[Stored data]
.....

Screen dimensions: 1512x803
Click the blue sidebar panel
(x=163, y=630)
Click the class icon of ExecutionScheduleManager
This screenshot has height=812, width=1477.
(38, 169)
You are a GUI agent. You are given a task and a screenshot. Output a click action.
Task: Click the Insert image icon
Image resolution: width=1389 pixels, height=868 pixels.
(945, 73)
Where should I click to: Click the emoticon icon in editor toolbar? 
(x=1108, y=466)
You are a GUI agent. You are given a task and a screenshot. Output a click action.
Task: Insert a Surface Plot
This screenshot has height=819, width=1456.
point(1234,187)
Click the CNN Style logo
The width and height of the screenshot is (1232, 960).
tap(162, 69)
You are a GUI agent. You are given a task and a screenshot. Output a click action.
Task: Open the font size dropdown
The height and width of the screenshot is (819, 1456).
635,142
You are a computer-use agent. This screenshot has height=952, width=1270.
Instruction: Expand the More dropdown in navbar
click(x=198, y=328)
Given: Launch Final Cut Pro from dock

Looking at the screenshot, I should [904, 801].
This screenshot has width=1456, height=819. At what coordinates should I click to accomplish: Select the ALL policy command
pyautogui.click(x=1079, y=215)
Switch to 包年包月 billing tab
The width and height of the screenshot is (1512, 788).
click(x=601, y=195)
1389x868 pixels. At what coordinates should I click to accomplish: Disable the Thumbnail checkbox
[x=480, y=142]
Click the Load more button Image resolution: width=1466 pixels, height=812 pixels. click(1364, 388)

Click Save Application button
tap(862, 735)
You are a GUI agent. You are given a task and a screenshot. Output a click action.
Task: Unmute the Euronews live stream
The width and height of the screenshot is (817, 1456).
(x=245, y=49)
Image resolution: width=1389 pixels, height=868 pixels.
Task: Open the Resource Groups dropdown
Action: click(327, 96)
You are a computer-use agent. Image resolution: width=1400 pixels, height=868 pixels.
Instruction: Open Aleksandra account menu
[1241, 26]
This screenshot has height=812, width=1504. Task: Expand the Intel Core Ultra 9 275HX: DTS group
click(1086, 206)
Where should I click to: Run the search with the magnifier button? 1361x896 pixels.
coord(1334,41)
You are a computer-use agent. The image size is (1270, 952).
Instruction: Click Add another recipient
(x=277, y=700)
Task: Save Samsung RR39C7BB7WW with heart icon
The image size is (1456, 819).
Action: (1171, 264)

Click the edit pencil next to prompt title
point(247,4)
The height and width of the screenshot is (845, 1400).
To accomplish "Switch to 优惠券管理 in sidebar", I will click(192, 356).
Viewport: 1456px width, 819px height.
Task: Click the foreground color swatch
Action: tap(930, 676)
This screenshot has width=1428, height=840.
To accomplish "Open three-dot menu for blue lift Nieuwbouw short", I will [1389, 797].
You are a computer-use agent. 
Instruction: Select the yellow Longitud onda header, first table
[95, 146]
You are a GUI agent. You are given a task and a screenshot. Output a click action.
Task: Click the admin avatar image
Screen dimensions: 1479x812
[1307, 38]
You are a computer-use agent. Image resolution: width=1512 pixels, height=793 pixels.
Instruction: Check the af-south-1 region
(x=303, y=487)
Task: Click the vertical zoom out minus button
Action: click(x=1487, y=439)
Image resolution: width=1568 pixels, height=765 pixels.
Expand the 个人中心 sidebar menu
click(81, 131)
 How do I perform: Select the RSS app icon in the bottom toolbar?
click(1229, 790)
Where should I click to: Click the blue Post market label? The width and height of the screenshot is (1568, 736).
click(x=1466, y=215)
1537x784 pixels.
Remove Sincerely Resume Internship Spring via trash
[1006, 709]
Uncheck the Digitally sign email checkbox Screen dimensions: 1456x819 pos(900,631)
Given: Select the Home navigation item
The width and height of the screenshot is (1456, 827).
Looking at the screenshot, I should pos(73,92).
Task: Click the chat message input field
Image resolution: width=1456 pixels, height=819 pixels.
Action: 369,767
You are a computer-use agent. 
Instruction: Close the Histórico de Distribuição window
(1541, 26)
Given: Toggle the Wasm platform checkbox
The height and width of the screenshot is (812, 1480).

.....

### Aim of the exercise
Please retype all of the data above exactly as written.

### Solved exercise
Screen dimensions: 1512x803
Click the blue sidebar panel
(x=163, y=630)
Click the class icon of ExecutionScheduleManager
This screenshot has height=812, width=1477.
(38, 169)
You are a GUI agent. You are given a task and a screenshot. Output a click action.
Task: Click the Insert image icon
Image resolution: width=1389 pixels, height=868 pixels.
(945, 73)
Where should I click to: Click the emoticon icon in editor toolbar? 
(x=1108, y=466)
You are a GUI agent. You are given a task and a screenshot. Output a click action.
Task: Insert a Surface Plot
This screenshot has height=819, width=1456.
point(1234,187)
Click the CNN Style logo
The width and height of the screenshot is (1232, 960).
tap(162, 69)
You are a GUI agent. You are given a task and a screenshot. Output a click action.
Task: Open the font size dropdown
The height and width of the screenshot is (819, 1456).
635,142
You are a computer-use agent. This screenshot has height=952, width=1270.
Instruction: Expand the More dropdown in navbar
click(x=198, y=328)
Given: Launch Final Cut Pro from dock

Looking at the screenshot, I should [904, 801].
This screenshot has width=1456, height=819. At what coordinates should I click to accomplish: Select the ALL policy command
pyautogui.click(x=1079, y=215)
Switch to 包年包月 billing tab
The width and height of the screenshot is (1512, 788).
click(x=601, y=195)
1389x868 pixels. At what coordinates should I click to accomplish: Disable the Thumbnail checkbox
[x=480, y=142]
Click the Load more button Image resolution: width=1466 pixels, height=812 pixels. click(1364, 388)

Click Save Application button
tap(862, 735)
You are a GUI agent. You are given a task and a screenshot. Output a click action.
Task: Unmute the Euronews live stream
The width and height of the screenshot is (817, 1456).
(x=245, y=49)
Image resolution: width=1389 pixels, height=868 pixels.
Task: Open the Resource Groups dropdown
Action: click(327, 96)
You are a computer-use agent. Image resolution: width=1400 pixels, height=868 pixels.
Instruction: Open Aleksandra account menu
[1241, 26]
This screenshot has height=812, width=1504. Task: Expand the Intel Core Ultra 9 275HX: DTS group
click(1086, 206)
Where should I click to: Run the search with the magnifier button? 1361x896 pixels.
coord(1334,41)
You are a computer-use agent. The image size is (1270, 952).
Instruction: Click Add another recipient
(x=277, y=700)
Task: Save Samsung RR39C7BB7WW with heart icon
The image size is (1456, 819).
Action: (1171, 264)

Click the edit pencil next to prompt title
point(247,4)
The height and width of the screenshot is (845, 1400).
To accomplish "Switch to 优惠券管理 in sidebar", I will click(192, 356).
Viewport: 1456px width, 819px height.
Task: Click the foreground color swatch
Action: tap(930, 676)
This screenshot has width=1428, height=840.
To accomplish "Open three-dot menu for blue lift Nieuwbouw short", I will [1389, 797].
You are a computer-use agent. 
Instruction: Select the yellow Longitud onda header, first table
[95, 146]
You are a GUI agent. You are given a task and a screenshot. Output a click action.
Task: Click the admin avatar image
Screen dimensions: 1479x812
[1307, 38]
You are a computer-use agent. Image resolution: width=1512 pixels, height=793 pixels.
Instruction: Check the af-south-1 region
(x=303, y=487)
Task: Click the vertical zoom out minus button
Action: click(x=1487, y=439)
Image resolution: width=1568 pixels, height=765 pixels.
Expand the 个人中心 sidebar menu
click(81, 131)
 How do I perform: Select the RSS app icon in the bottom toolbar?
click(1229, 790)
Where should I click to: Click the blue Post market label? The width and height of the screenshot is (1568, 736).
click(x=1466, y=215)
1537x784 pixels.
Remove Sincerely Resume Internship Spring via trash
[1006, 709]
Uncheck the Digitally sign email checkbox Screen dimensions: 1456x819 pos(900,631)
Given: Select the Home navigation item
The width and height of the screenshot is (1456, 827).
Looking at the screenshot, I should pos(73,92).
Task: Click the chat message input field
Image resolution: width=1456 pixels, height=819 pixels.
Action: 369,767
You are a computer-use agent. 
Instruction: Close the Histórico de Distribuição window
(1541, 26)
Given: Toggle the Wasm platform checkbox
The height and width of the screenshot is (812, 1480).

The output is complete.